I was walking so slowly up Broadway that I was walking slower than a tourist! Oy gevalt! Felt pretty good about it, all in all. I kept directing. I managed the steps down pretty well. I thought to myself that it was really good that I didn’t have to go down many stairs, like walking down the stairs at the Cité métro stop in Paris. I can’t remember if there is an elevator in that station, as taking an elevator there had never been necessary. Well…back to NYC: waited for the train. The train came. It was the end of rush hour and the train had been delayed (so what else is new?) so the train was packed. I got myself into the car. I kept my cane in front of my leg as a “do not come near my knee or else” signal. At the next stop a bunch of people got off so I made it into the middle of the car. Miracle of miracles, a young woman got up to gave me her seat. Not the young men near her. Hmmm…just staying. I sat down, lengthened, widened, went through my whole litany. Cool, right? Told myself to free up my neck. Took out my phone to check something and was careful to bring it up to my face so I didn’t hunch down looking at it. But then some guy carrying a huge duffel bag filled with heavy stuff bumped right into the cane held against my knee. Ouch ouch ouch!!! Figured that something like that would happen.
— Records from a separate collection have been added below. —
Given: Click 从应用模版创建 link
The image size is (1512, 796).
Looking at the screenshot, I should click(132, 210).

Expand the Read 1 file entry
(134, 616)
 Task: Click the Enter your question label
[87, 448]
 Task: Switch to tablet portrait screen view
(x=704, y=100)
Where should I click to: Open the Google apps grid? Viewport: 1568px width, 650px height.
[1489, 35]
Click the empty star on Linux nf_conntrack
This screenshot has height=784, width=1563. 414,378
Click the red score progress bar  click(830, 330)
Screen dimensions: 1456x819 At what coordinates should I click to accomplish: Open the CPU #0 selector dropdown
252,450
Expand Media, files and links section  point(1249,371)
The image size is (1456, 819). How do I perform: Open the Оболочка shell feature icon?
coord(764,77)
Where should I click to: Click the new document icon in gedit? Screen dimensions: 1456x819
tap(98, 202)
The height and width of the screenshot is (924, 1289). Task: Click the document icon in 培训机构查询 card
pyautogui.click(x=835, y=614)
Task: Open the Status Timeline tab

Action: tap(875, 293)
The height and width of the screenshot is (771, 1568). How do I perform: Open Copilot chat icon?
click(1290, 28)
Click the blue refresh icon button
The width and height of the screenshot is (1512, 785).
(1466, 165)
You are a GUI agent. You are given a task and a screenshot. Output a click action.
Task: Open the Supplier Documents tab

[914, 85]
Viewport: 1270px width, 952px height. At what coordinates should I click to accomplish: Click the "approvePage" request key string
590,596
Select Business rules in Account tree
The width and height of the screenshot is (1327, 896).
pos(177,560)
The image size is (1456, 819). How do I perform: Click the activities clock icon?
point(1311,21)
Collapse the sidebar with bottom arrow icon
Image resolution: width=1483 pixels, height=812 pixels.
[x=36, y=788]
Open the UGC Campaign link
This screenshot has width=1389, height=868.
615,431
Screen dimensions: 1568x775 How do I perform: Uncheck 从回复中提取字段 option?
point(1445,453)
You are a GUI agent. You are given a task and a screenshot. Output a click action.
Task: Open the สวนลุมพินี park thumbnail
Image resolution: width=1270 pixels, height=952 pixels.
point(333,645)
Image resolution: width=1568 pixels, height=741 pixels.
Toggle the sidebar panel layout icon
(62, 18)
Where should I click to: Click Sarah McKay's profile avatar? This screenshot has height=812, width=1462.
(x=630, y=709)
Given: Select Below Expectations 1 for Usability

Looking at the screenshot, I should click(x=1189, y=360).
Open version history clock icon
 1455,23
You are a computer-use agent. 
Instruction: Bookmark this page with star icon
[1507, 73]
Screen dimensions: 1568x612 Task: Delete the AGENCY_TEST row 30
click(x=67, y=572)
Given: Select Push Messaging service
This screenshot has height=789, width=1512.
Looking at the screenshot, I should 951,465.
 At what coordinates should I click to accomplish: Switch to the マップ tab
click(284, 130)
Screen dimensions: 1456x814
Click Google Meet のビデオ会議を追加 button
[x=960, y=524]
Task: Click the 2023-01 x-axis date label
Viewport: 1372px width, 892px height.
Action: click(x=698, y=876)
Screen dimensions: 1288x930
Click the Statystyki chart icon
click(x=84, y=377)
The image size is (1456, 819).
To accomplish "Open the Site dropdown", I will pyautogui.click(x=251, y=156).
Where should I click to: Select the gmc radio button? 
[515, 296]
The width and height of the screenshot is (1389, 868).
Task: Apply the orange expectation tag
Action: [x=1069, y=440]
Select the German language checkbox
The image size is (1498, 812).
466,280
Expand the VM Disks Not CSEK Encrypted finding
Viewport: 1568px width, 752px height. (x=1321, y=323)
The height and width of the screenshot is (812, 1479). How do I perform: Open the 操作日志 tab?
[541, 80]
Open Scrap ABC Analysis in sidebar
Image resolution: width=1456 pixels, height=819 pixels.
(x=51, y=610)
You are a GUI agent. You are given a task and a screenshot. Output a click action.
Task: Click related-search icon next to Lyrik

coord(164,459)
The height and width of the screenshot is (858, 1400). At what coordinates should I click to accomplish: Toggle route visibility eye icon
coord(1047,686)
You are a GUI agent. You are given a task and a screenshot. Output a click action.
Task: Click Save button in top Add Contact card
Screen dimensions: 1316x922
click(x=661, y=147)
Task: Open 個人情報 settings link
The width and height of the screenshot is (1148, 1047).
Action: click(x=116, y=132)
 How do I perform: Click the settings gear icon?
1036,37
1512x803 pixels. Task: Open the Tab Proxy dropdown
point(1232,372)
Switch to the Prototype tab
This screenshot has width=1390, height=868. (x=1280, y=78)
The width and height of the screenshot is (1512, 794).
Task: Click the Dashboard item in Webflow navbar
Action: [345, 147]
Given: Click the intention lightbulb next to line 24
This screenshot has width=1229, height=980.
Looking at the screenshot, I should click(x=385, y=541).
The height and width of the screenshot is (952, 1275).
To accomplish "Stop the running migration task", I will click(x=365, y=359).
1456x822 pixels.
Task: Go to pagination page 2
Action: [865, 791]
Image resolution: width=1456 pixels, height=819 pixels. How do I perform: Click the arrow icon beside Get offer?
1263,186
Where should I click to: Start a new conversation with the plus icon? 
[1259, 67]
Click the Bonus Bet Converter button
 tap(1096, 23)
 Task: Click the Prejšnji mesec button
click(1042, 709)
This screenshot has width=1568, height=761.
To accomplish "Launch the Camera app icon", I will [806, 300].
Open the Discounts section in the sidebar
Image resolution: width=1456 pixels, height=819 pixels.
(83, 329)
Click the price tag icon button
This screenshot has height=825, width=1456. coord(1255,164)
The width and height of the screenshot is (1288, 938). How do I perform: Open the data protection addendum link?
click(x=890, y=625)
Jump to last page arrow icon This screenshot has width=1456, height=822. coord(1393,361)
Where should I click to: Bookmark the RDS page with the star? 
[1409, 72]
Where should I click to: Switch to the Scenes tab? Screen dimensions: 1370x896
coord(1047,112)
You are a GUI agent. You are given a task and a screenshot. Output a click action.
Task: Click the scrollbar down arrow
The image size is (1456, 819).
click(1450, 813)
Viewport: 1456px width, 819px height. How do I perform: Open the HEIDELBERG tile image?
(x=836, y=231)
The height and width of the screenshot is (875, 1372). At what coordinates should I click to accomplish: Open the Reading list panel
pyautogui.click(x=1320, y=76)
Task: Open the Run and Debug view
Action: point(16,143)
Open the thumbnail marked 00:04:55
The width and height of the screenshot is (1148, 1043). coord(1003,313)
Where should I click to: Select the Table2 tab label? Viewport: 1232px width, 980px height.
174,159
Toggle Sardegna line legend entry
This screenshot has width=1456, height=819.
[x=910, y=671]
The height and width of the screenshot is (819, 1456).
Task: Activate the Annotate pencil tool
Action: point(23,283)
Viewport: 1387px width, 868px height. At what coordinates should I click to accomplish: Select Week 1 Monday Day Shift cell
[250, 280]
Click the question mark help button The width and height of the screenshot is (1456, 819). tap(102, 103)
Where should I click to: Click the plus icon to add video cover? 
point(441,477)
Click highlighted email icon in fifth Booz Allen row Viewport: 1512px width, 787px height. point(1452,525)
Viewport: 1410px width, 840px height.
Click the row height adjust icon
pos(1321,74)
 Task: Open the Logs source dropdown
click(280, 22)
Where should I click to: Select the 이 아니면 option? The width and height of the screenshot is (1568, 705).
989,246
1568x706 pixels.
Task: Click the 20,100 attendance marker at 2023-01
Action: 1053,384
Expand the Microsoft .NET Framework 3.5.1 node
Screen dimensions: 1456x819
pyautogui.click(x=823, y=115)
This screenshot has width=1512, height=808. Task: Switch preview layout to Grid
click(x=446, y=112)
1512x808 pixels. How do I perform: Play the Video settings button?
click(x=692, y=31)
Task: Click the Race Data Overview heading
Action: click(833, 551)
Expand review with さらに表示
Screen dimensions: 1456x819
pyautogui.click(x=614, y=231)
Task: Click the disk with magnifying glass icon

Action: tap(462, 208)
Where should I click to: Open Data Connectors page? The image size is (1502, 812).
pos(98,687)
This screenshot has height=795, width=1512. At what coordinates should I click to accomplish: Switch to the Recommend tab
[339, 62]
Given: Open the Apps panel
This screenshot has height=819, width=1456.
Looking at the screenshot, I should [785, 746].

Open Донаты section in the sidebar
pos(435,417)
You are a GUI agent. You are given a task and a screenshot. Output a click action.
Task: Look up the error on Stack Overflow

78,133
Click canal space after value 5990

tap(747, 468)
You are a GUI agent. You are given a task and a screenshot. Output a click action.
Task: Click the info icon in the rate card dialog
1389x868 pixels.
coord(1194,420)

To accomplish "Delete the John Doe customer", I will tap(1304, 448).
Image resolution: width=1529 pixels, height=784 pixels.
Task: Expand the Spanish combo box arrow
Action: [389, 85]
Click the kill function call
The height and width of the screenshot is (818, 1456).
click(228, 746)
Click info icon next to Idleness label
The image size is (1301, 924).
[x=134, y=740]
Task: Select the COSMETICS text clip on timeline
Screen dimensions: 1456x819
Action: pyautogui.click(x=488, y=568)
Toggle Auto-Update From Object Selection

None the less, I made it to Columbus Circle intact! I walked over to the doc’s office. I thought to myself: “Wow it is so interesting having some AT under my belt to manage surgery recuperation in the best possible way!” I saw Dr. Z. He was amazed at the amount of congealed blood under my dressing. He said “ugh!” (I will spare you the photo). He took it all off, cleaned it up, and now I only have 3 little bandaid type things there, which will stay until they come off of their own accord. He told me he wanted me not to use the cane and to walk around like I normally do and to really get myself moving. Great news to me! And I’m to start physical therapy very soon. We talked some of our usual stuff: basketball, Fordham University–where I taught French and where he went, played basketball for, and where he is the team orthopedist. So…I told him my Lou Carnesecca story…about running into him while waiting for the Ram Van…the intercampus Fordham van service. Yeah, yeah, I’m digressing…
He told me that I could sleep on my stomach, take a bath, wear little heels as soon as I could! Wowie! I’m psyched!
And then I was back on the subway again, this time going home, feeling so much better psychologically for having seen him. Hey! Maybe I can have an AT lesson soon!